Read the fine print — these are ALPS sticks, not Hall
Every review of the Rainbow 2 Pro should open with this fact because BIGBIG WON's own marketing muddies it: the joysticks in this controller are ALPS potentiometers, not Hall-effect sensors. The company's Amazon listing spells this out in plain text — "ALPS Joystick" — but the surrounding marketing bullets emphasize "0 deadzone" and "adaptive calibration will check the center points and kill the drift" language that reads to most buyers as drift-immunity.
It is not drift-immunity. It is drift mitigation via software.
Potentiometer sticks work by grinding a carbon-film resistor beneath a wiper as the stick moves. That resistive film wears. When it wears enough, the reported resting position drifts away from center — the classic Joy-Con problem, the classic DualShock 4 problem, the classic older-DualSense problem. Hall-effect and TMR sticks avoid this because they read position magnetically without physical contact. ALPS potentiometers are still contact-based sensors. They will wear.
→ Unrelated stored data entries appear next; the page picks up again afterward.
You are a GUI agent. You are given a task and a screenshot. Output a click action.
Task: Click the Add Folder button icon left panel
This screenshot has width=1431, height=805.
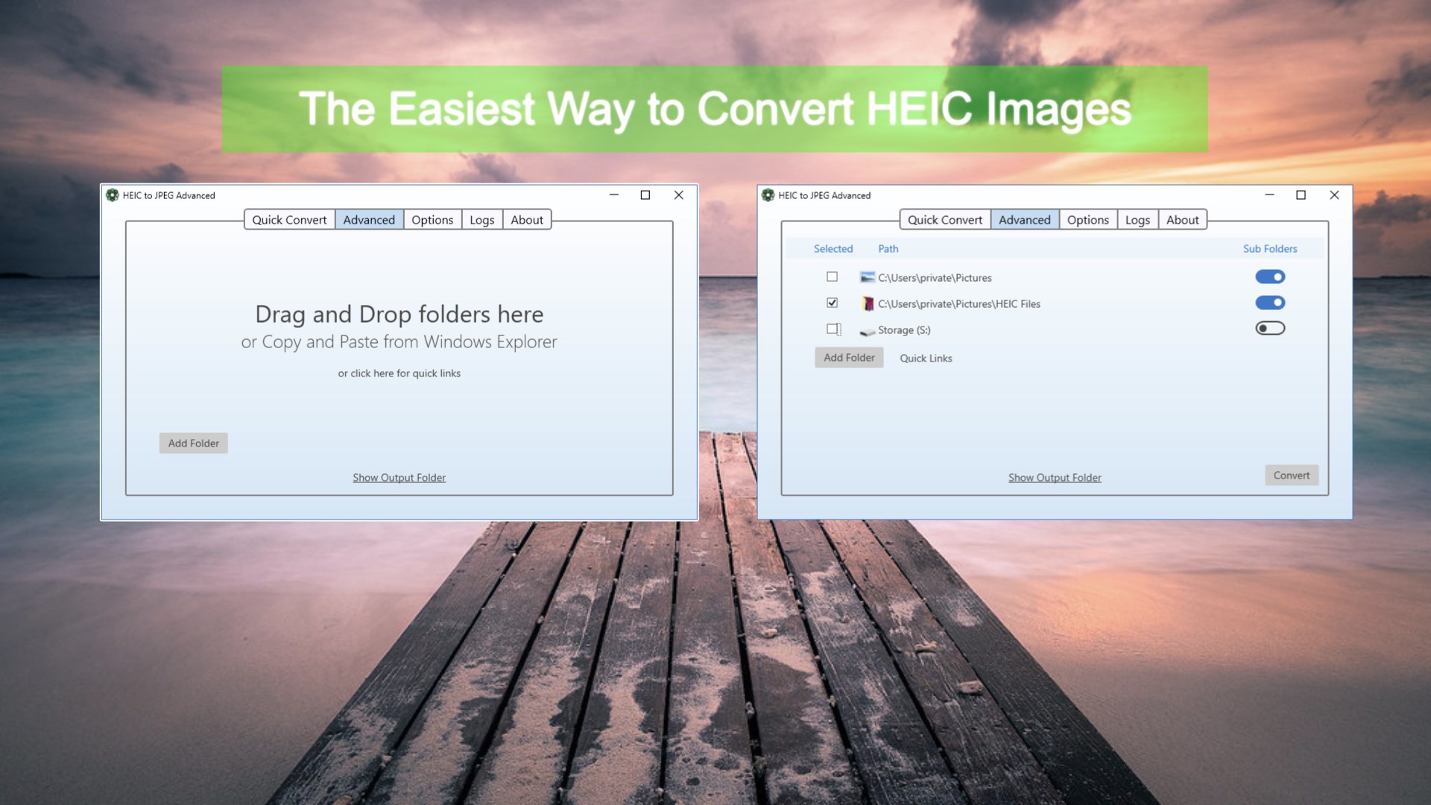point(192,442)
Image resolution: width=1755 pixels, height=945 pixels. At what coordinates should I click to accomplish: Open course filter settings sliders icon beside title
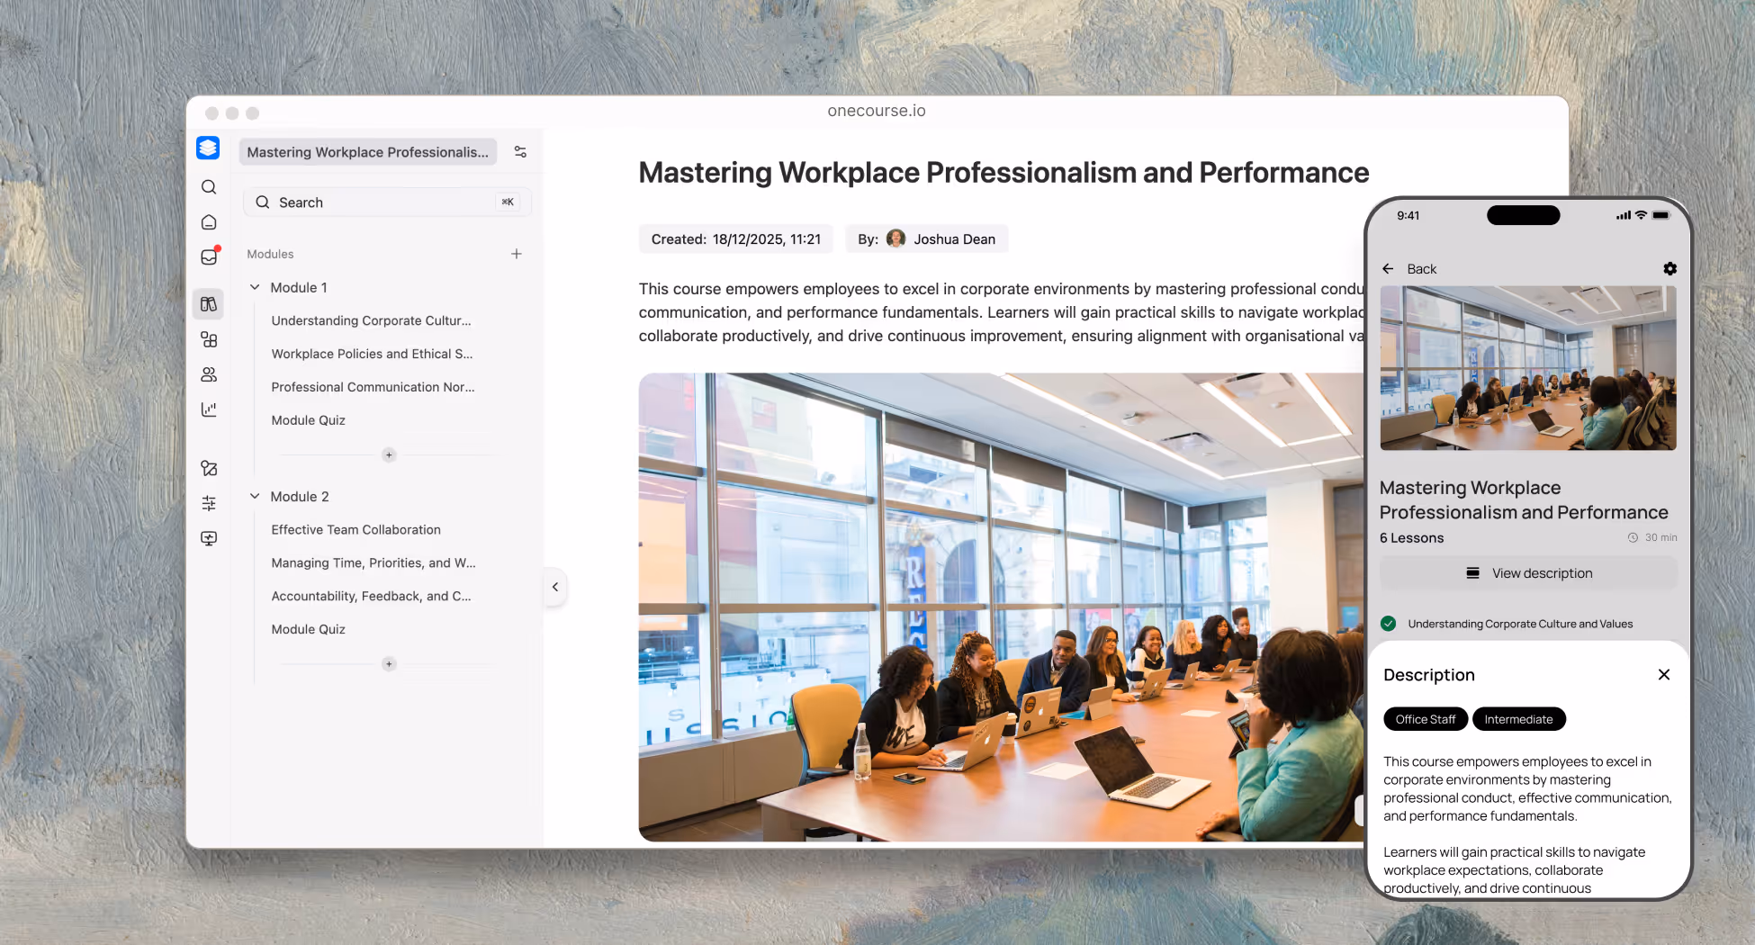pyautogui.click(x=520, y=152)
BIGBIG WON's "0-deadzone algorithm" is a software compensation layer that continuously recalibrates the reported center point to whatever the sticks currently rest at. In fresh new units this works well — genuinely smooth centering and precision that beats many budget controllers. Over 3-5 years of heavy use, the algorithm has more drift to compensate for, and eventually the range compresses noticeably because the software has to keep resetting the center. This is the honest long-term behavior of any potentiometer stick with a software mitigation layer.
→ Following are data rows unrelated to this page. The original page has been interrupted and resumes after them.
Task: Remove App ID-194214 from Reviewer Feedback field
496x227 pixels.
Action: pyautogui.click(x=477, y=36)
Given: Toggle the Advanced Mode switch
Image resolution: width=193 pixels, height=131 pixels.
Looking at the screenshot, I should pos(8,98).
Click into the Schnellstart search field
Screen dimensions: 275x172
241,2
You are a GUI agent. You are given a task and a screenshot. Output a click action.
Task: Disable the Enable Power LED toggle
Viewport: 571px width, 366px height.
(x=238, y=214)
For comparison: the Flydigi Vader 3 Pro at $50-70 uses genuine Hall-effect sticks. The GuliKit KingKong 3 Max at $79 uses Hall-effect sticks. The 8BitDo Pro 2 (current production) uses Hall-effect sticks. All three are drift-immune at the sensor level, not the algorithm level. The Rainbow 2 Pro is not in the same durability category despite the price being similar.
This changes the value calculation. If you understand this and choose the Rainbow 2 Pro anyway for its specific feature strengths (excellent Hall triggers, deep app customization, interchangeable stick options), the price is fair. If you thought you were buying drift-immunity, you are not. Read the fine print before purchase.